Good for bowels, bad for immunity
A new study, published yesterday in the BMJ, showed that a commonly prescribed inflammatory bowel disease (IBD) drug called infliximab blunts the immune system response to SARS-CoV2, potentially increasing the risk of reinfection. Gastroenterologists at the University of Exeter Medical School, UK, recruited almost 7,000 patients with Crohn’s disease and ulcerative colitis from 92 UK hospitals. They found […]

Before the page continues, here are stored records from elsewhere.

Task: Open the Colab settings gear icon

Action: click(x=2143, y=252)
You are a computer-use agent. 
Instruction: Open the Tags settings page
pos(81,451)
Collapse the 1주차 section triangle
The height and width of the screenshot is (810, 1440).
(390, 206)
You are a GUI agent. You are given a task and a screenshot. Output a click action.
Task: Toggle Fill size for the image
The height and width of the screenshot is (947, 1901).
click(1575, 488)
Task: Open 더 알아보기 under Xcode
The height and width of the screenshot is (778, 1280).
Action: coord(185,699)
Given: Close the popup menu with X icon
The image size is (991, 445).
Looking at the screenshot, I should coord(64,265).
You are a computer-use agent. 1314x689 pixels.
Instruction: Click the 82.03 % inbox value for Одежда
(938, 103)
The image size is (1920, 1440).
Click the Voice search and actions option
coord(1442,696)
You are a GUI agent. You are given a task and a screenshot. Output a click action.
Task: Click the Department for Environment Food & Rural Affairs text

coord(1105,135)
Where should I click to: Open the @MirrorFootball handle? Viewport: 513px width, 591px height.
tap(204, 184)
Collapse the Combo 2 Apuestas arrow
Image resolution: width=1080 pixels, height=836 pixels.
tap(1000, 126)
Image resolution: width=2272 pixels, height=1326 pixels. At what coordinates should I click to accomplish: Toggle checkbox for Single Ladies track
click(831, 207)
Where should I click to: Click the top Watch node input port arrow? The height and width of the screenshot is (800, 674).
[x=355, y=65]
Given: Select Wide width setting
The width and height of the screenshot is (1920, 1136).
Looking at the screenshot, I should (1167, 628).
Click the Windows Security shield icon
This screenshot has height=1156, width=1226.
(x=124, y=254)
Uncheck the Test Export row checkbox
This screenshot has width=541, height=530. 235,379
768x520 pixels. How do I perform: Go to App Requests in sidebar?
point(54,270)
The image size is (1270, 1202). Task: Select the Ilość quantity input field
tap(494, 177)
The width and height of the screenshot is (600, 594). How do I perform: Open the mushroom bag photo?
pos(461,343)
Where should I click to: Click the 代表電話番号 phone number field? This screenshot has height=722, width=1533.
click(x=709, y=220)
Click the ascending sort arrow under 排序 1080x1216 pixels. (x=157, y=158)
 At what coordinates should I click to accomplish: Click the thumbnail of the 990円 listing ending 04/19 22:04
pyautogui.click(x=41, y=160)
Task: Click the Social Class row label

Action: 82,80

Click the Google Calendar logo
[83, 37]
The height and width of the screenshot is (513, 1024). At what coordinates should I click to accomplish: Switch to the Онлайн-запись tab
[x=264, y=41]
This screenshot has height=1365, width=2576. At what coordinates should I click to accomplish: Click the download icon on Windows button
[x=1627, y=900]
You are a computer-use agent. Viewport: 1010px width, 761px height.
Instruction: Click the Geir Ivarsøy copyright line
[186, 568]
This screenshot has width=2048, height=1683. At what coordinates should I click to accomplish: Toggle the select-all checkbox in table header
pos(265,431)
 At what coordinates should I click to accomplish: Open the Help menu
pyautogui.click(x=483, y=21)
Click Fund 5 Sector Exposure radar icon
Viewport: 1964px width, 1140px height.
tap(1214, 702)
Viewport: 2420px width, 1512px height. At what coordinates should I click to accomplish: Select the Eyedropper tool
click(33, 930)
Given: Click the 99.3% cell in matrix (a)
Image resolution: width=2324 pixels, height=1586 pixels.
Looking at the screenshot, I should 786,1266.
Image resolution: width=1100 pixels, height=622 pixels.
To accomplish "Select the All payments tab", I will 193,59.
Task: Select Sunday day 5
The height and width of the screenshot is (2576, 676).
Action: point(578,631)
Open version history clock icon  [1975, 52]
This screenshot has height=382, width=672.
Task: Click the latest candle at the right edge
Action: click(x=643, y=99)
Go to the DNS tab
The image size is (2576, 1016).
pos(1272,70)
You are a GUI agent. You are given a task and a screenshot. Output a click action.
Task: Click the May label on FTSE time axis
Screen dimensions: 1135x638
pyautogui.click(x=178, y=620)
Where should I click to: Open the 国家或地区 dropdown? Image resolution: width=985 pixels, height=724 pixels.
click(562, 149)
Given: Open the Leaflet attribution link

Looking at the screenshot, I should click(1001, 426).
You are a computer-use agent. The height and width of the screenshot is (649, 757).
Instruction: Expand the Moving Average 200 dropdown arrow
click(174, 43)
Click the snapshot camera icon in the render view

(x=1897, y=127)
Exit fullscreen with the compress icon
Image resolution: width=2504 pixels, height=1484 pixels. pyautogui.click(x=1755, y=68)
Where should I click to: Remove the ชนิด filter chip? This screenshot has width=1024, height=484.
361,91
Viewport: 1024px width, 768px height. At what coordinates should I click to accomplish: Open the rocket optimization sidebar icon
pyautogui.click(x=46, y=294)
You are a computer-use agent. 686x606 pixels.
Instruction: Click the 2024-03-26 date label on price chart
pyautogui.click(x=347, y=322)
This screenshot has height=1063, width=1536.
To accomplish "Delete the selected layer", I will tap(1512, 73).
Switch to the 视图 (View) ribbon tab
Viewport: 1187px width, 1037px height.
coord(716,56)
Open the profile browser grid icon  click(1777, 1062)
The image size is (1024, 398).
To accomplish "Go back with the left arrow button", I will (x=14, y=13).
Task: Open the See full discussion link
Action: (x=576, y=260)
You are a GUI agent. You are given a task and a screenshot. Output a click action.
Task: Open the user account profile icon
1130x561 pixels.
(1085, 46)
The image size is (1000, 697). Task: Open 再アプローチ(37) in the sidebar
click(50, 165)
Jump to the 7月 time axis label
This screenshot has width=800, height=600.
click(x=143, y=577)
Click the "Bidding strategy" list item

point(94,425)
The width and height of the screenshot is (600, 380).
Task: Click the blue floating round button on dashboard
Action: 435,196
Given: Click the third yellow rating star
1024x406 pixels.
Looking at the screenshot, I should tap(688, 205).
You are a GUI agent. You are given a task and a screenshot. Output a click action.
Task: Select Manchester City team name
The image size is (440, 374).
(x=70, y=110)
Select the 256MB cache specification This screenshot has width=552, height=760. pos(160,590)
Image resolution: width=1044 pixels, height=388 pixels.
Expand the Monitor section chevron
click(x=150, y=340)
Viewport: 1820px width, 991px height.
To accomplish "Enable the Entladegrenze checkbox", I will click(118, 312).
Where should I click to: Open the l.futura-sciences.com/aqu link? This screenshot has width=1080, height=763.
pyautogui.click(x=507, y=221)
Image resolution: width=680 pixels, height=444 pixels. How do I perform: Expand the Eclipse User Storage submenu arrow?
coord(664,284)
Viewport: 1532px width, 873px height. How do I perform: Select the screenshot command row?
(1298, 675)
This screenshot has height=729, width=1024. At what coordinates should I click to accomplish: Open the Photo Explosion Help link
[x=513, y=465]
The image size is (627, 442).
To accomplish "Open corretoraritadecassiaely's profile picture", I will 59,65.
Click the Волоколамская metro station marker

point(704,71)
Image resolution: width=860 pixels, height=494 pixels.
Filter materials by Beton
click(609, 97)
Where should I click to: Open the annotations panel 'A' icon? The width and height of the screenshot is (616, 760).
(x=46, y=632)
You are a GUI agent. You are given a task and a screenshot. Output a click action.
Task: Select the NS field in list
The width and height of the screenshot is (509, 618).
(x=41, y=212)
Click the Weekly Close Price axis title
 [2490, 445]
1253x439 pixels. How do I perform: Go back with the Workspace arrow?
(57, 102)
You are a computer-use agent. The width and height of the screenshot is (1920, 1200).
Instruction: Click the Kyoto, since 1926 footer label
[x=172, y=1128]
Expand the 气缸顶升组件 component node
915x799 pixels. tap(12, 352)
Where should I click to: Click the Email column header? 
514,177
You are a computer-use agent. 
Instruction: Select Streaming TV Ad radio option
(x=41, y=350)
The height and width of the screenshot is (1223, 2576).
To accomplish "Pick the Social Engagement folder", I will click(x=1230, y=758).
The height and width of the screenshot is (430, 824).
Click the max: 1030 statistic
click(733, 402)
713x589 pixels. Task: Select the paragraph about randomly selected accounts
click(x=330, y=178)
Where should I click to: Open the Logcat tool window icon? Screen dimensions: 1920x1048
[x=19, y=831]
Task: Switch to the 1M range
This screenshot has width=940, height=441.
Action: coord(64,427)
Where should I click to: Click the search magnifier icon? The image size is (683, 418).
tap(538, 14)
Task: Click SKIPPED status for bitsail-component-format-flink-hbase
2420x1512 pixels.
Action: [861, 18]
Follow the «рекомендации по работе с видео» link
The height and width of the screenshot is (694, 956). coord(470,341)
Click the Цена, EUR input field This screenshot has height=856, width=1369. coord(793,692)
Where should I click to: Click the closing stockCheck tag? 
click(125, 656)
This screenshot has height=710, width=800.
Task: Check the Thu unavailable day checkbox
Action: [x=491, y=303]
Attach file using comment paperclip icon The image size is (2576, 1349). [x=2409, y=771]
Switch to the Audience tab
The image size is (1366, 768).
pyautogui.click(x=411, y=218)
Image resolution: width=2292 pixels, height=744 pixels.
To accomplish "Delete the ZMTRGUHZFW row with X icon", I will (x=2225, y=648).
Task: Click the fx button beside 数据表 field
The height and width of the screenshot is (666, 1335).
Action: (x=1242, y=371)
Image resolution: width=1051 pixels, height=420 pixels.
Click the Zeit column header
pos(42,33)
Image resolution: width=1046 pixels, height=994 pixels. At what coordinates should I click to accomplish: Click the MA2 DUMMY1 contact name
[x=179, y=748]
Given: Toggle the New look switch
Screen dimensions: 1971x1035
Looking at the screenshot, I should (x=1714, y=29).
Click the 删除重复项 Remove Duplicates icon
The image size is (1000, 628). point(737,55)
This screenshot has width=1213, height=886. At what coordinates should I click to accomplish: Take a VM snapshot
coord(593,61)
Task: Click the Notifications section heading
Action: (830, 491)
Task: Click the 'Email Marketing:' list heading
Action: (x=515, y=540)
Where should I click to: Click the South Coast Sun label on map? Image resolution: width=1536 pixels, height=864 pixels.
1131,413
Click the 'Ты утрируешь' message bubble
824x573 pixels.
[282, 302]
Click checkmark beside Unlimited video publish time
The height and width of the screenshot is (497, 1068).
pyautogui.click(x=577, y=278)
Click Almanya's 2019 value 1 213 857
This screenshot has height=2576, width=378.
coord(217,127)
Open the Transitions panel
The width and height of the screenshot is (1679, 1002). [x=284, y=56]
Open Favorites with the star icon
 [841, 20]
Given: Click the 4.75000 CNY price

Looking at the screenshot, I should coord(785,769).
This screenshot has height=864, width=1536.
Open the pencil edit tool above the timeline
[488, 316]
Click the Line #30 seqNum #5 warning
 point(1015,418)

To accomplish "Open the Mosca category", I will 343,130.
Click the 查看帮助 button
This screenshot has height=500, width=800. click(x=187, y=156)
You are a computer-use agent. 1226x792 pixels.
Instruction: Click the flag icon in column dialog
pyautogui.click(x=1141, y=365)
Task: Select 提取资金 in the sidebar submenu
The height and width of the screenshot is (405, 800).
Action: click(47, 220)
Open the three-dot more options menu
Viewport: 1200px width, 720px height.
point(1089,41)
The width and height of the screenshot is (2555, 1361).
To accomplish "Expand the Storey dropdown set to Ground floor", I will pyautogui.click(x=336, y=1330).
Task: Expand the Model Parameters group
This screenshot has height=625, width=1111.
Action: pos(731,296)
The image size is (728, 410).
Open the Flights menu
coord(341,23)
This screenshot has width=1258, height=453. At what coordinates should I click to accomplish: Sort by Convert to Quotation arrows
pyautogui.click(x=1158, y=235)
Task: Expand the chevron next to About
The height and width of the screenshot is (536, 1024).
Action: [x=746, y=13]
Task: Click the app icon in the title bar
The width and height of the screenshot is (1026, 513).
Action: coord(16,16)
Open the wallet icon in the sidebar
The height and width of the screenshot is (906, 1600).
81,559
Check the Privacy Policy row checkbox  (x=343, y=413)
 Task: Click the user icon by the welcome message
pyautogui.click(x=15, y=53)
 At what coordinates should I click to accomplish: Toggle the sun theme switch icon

A new study, published yesterday in the BMJ, showed that a commonly prescribed inflammatory bowel disease (IBD) drug called infliximab blunts the immune system response to SARS-CoV2, potentially increasing the risk of reinfection.

Gastroenterologists at the University of Exeter Medical School, UK, recruited almost 7,000 patients with Crohn’s disease and ulcerative colitis from 92 UK hospitals. They found that more than half of the participants treated with infliximab did not have detectable antibodies after SARS-CoV-2 infection.

“Infliximab is a drug used to suppress a person’s immune system,” says Professor Marc Pellegrini, joint head of Infectious Diseases and Immune Defence at Walter and Eliza Hall Institute of Medical Research, who was not involved in the study.

Infliximab treats autoimmune conditions such as rheumatological conditions and inflammatory bowel diseases by suppressing the immune system. “The drug inhibits the activity of a critical immune hormone (cytokine) called TNF [tumour necrosis factor],” Pellegrini says.

Around two million people worldwide are prescribed anti-TNF drugs, which include infliximab. Approximately 1 in 250 people suffer from inflammatory bowel disease in Australia, and almost 75,000 Australians have Crohn’s disease or ulcerative colitis.

“Impaired serological responses to SARS-CoV-2 infection might have important implications for global public health policy,” the authors write. A reduced immune response might lead to an accumulation of the virus in the nose and throat that may act as a reservoir to drive persistent transmission and the evolution of new SARS-CoV-2 variants, the authors explain.

They also suggest that serological testing should be considered to check whether these people develop antibodies after receiving a COVID-19 vaccine.

“It is not surprising that a drug that is used to dampen immunes response and treat autoimmune disease would also dampen immune responses to vaccines,” says Pellegrini.

“People with immune conditions should still be vaccinated. But, along with all people who take anti-TNF treatments or any sort of immune suppressant, they need to be aware that vaccines may not be as effective,” he says.

Pellegrini advises that people with inflammatory bowel disease should continue their regular treatment. But being immunosuppressed puts them at a higher risk of developing severe COVID-19, so they must get their jab, he says.

“Although people who take immunosuppressants may have a reduced response after vaccination, the vaccine may still offer some protection from getting very sick from COVID-19,” Pellegrini says.